# DIY Curl tail cutter,



## captken (Feb 24, 2008)

Silicone "C" tails for flies are ridiculously expensive (at least to me.) Additionally, they are quickly destroyed by pecker fish. Mangrove Snapper and Pinfish are the worst culprits. I decided to make a cutting guide and DIY the tails. I'll cut them with a surgeons' scalpel. 

These first 2 are made out of Chamois leather. Here is the cutting guide I made. I made the cutting guide out of a sandwich spreader. I used cutting wheels in my Dremel tool to do the cutting. I used a couple of files to clean it up.

Next few tails will be cut out of .002 Mylar then I'l cut some out of Lame'. I'll use a wood burning tool to cut the tails from Lame'. You have to seal the cuts in Lame' or it will unravel. 

These tails will really swim and Chamois swims at the absolute slowest speed. I'll tie a fly with one of them and post it tonight.


----------



## captken (Feb 24, 2008)

*Here are a couple of Curl tail flies*

The second one is about as simple as it gets.

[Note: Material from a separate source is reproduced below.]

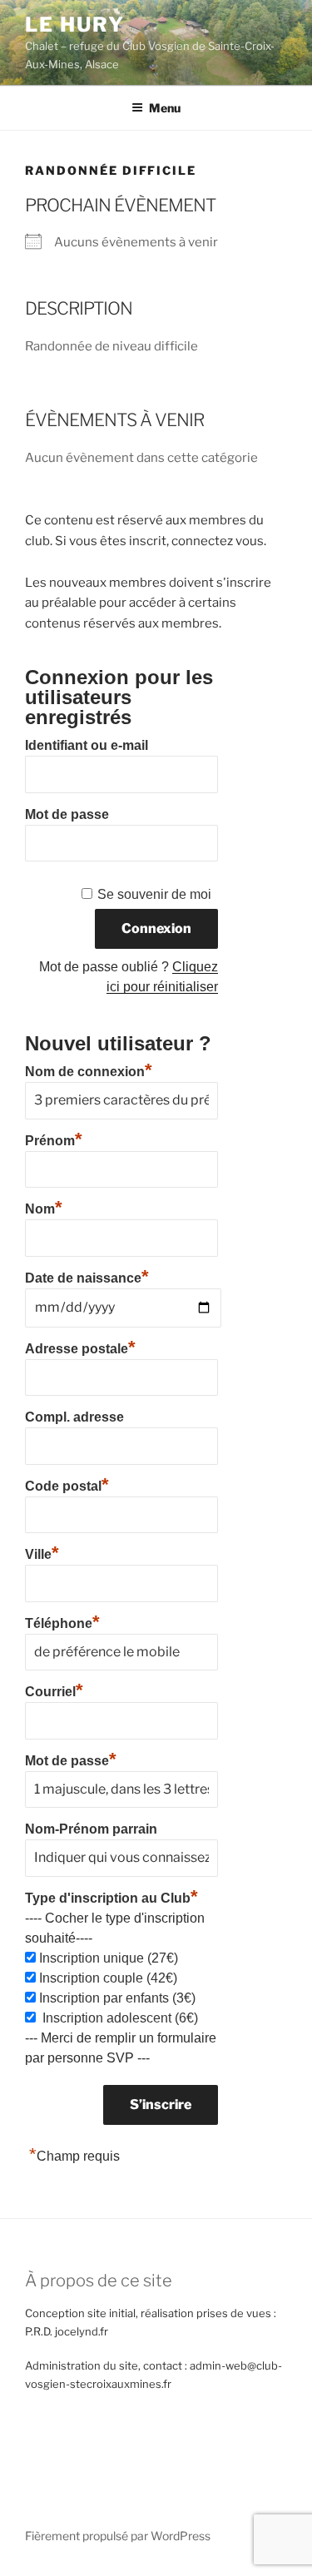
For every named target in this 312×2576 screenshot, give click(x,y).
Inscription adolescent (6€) (118, 2018)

These flies come alive at the slowest motion. Put one out behind your yak and drift. You will get bit. I tested them in my back yard pond and they are beautiful. I may give them a test on fish this Friday.


----------



## captken (Feb 24, 2008)

*More made of Ultra suede.*

I found some scraps of brown Ultra suede and cut these tails out of it. They really wiggle and swim with the hook point up. I went to Jo-Ann's Fabric this morning and bought some white Ultra Suede. I bought a piece 1 foot x 5 foot. Cost was about 3 bucks with a 50% discount. That will make more tails than I will use in a mighty long time.

Sorry for the blurred photo. I painted the heads with a flexible fingernail polish. This keeps the fly stiff at the head to keep it from fouling around the hook. I rigged these to swim with the hook point up so they will not get hung as easily as with the point down. I always rig a C-tail with the curved end UP. 

Ultra Suede accepts paint real well. The painted area holds eyes really well if you over coat the eyes with clear nail polish. Sharpies will color the material easily as will fabric marking pens. I'll get Sharon to color one so it will come alive.

You have to see the action to appreciate these flies.


----------